The demographic characteristics of study participants are shown in Table 1. The mean age of the 182 enrolled study population was 52.0 years (standard deviation, SD 15.1 years), of whom 140 were female (76.9%) and 42 were male (23.1%). The mean duration of follow-up since study enrollment is 22.2 months (standard deviation 14.1 months, minimum 0.2 months and maximum 53.1 months, n = 182). The mean primary tumor size at enrollment was 1.1 cm (SD 0.4 cm, minimum 0.3 cm, maximum 1.9 cm, n = 182). The cytopathology of the primary tumor was papillary thyroid cancer in 70.9% (129/182) of patients and suspicious for papillary thyroid cancer in 29.1% (53/182) of patients.
Of the 141 patients enrolled in our study who chose active surveillance, 130 were continuing active surveillance as of 30 October 2020 (Figure 1). Those who enrolled initially in the active surveillance that were no longer undergoing active surveillance included: one elderly patient who died of unrelated causes (within six months of enrolling in the study, prior to the pandemic) and seven patients who had crossed over to surgery (and completed their surgery) prior to the pandemic (i.e., prior to 11 March 2020). Of the seven patients who initially enrolled in active surveillance but crossed over to surgery prior to the pandemic, the surgical indication was patient choice for six patients and a recommendation of the study investigators in one patient (due to irregularity of the interface of the tumor and thyroid parenchyma (from hashimoto’s thyroiditis), which interfered with the accurate measurement of the tumor in the follow-up). There were three patients in the active surveillance group who crossed over from active surveillance immediately before or during the pandemic, so they underwent active surveillance for at least part of the time during the pandemic (two crossed over to surgery due to patient choice (one awaiting surgery as of 30 October 2020), and one experienced tumor enlargement (awaiting surgery as of 30 October 2020). Thus, a total of 181 study participants from both study arms had been enrolled in the study as of 30 October 2020, and of these, 133 patients underwent active surveillance during at least some portion of the pandemic (from 11 March 2020, until 30 October 2020).

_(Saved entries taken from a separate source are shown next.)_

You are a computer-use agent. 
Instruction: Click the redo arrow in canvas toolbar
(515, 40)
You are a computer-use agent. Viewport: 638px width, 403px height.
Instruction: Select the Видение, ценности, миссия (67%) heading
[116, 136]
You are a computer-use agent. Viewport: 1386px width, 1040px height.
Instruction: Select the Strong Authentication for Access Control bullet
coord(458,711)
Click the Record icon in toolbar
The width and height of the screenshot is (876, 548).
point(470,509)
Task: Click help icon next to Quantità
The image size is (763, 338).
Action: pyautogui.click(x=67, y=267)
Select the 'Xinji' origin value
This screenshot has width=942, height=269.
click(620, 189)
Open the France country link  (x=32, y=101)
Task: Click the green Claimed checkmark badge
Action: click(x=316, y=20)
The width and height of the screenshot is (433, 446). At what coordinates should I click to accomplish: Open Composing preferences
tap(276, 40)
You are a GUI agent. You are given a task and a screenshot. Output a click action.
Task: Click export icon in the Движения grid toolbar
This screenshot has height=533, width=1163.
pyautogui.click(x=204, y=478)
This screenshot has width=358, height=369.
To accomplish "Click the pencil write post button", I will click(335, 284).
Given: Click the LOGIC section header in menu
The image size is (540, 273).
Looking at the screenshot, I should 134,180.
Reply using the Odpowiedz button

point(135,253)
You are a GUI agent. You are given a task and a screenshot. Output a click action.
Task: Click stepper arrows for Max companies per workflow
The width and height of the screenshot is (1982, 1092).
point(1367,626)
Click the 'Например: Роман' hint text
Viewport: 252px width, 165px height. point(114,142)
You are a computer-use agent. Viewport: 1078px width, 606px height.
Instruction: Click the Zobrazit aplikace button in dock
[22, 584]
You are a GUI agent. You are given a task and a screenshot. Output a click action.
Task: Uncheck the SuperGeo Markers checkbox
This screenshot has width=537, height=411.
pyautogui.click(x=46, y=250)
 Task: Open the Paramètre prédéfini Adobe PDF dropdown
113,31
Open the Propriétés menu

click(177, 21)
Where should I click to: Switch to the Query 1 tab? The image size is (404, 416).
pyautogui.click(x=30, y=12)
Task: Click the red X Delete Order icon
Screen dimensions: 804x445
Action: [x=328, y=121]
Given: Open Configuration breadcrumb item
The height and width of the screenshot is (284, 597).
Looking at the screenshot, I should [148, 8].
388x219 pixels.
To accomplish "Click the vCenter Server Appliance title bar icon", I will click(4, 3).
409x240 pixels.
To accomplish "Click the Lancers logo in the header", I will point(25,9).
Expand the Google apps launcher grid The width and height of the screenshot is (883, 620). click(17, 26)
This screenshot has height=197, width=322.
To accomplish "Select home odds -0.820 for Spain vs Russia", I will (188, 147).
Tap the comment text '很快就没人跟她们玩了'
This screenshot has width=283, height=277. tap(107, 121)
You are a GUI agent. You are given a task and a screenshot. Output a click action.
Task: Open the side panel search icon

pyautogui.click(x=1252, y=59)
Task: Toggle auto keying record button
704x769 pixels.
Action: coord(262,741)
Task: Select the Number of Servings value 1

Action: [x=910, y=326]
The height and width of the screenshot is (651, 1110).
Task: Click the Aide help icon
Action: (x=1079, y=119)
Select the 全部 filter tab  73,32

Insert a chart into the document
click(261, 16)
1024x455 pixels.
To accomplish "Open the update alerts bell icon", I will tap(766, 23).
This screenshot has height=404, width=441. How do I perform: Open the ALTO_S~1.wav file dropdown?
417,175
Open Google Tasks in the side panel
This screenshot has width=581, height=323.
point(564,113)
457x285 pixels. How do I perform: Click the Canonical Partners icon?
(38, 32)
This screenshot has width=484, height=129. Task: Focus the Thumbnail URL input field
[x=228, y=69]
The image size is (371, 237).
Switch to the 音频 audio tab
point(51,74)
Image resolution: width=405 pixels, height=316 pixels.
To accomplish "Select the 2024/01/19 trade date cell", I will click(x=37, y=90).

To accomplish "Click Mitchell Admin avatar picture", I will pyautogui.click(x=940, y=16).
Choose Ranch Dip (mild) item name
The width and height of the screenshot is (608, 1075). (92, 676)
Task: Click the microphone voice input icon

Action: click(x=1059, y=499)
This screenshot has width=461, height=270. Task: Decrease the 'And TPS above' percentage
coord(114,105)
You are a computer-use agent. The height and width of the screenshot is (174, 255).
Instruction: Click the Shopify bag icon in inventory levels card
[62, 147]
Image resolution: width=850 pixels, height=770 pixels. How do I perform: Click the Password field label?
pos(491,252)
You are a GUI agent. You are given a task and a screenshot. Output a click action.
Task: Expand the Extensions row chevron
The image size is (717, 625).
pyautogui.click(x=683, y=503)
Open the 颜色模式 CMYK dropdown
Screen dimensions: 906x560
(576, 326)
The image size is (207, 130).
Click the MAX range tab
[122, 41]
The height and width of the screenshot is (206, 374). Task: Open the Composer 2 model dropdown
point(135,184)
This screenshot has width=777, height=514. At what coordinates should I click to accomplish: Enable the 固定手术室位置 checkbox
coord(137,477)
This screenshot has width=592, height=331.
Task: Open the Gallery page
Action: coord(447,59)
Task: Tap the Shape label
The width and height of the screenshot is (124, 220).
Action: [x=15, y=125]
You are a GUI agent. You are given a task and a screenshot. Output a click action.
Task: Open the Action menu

2.2. Participant Acceptance of Virtual Communication during the COVID-19 Pandemic

Beginning in 30 April 2020, we contacted all study participants to inform them about the institutional research ethics board approved study procedural changes during the pandemic and answer any potential questions or concerns of participants. Patients were mailed a letter describing the study procedural changes and this was followed up with a phone call from a research assistant, who answered questions and inquired about consent for virtual care.
Patients were asked for verbal consent regarding various aspects of virtual care during the pandemic. Of the 181 patients enrolled in the study, 92.3% (167/181) consented to telephone communication with study staff and doctors, 79.0% (143/181) consented to secure videoconferencing communication with study doctors using the Ontario Telemedicine Network (OTN), and 92.8% (168/181) consented to e-mail communication regarding study appointments and electronic mailing of non-identifiable study materials (such as questionnaires or other documents). We also inquired about whether patients had access to their University Health Network electronic medical record, which information on appointments, diagnostic test results, and physician transcripts of notes from clinical visits. The majority of our study participants (85.6%, 155/181) already had access to their institutional electronic medical record, and the remainders were offered for such access (if interested). Of the 133 patients who underwent active surveillance during at least part of the pandemic, 97.0% (129/133) provided consent for telephone communication, 85.7% provided consent for communication with study doctors through the OTN (114/133), and 96.2% (128/133) provided consent for email communication with study staff for administrative purposes. The majority (88.7%, 118/133) of patients under active surveillance during the pandemic also already had access to their electronic medical records and many patients regularly checked their electronic medical record prior to visits with physicians. Of the four patients under AS who declined any virtual communication consent, one patient later changed that decision and consented (as the patient originally thought the pandemic would be over soon) and the three other study patients had in person visits with the doctor (as per their preference). Patients who had undergone surgery were under usual care and follow-up by their treating physicians and their clinical care would not have been impacted by virtual communication consent.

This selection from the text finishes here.